Stored dataset items
━━━━━━━━━━━━━━━━

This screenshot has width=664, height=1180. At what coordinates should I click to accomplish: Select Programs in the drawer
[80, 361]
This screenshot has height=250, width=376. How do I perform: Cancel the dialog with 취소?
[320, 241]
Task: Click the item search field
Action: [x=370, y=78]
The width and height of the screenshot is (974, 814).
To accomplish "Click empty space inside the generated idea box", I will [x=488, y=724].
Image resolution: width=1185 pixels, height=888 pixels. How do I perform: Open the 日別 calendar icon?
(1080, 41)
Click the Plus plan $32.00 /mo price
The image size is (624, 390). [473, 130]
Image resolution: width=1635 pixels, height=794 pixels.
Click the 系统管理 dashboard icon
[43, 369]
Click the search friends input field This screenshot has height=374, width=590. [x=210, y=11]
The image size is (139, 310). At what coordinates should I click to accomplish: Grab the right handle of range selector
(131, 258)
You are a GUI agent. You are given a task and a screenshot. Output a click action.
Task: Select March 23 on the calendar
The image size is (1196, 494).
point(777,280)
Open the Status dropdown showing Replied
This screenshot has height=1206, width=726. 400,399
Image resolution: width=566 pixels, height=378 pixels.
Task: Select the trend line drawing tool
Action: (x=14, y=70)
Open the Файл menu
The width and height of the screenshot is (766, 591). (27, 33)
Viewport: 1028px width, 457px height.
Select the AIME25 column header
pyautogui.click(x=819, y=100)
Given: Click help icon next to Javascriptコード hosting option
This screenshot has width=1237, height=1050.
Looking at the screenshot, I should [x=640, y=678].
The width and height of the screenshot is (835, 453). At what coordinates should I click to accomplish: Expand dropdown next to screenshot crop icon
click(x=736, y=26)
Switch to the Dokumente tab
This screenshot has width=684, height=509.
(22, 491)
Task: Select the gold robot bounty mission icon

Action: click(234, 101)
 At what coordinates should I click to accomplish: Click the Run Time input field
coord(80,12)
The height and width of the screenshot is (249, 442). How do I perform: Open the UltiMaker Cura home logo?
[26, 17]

━━━━━━━━━━━━━━━━

Go back to the data above and please quote exactly, and only, the lines from the line with "Task: Select the gold" through its last line.

Task: Select the gold robot bounty mission icon

Action: click(234, 101)
 At what coordinates should I click to accomplish: Click the Run Time input field
coord(80,12)
The height and width of the screenshot is (249, 442). How do I perform: Open the UltiMaker Cura home logo?
[26, 17]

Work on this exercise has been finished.